Abstract
Rap1 GTPases bind effectors, such as RIAM, to enable talin1 to induce integrin activation. In addition, Rap1 binds directly to the talin1 F0 domain (F0); however, this interaction makes a negligible contribution to integrin activation in CHO cells or platelets. Here, we show that talin1 F1 domain contains a previously undetected Rap1 binding site of similar affinity to that in F0. A structure-guided point mutant (R118E) in F1, which blocks Rap1 binding, abolishes the capacity of Rap1 to potentiate talin1-induced integrin activation.

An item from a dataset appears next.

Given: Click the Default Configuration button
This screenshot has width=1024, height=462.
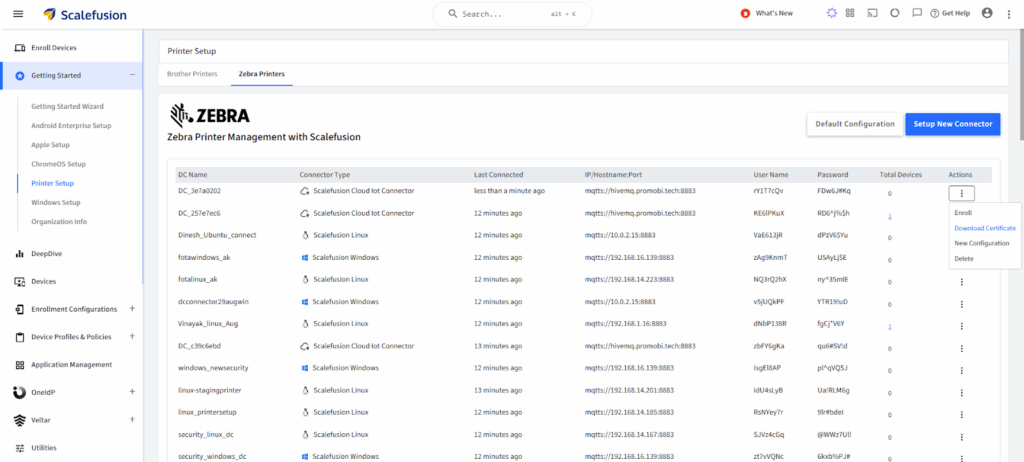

The capacity of F1 to mediate Rap1-dependent integrin activation depends on a unique loop in F1 that transforms into an amphipathic helix upon binding to membrane lipids. Basic membrane-facing residues of this helix are critical as charge reversal mutations led to dramatic suppression of talin1-dependent activation. Thus, a novel Rap1 binding site and a lipid-dependent amphipathic helix in talin1 F1 cooperate to enable a direct Rap1-talin1 interaction to cause integrin activation.
Summary This work reveals that Rap1 GTPases bind directly to talin1 F1 domain and by cooperating with a unique lipid-dependent amphipathic helix in the F1 domain effects talin1-mediated integrin activation.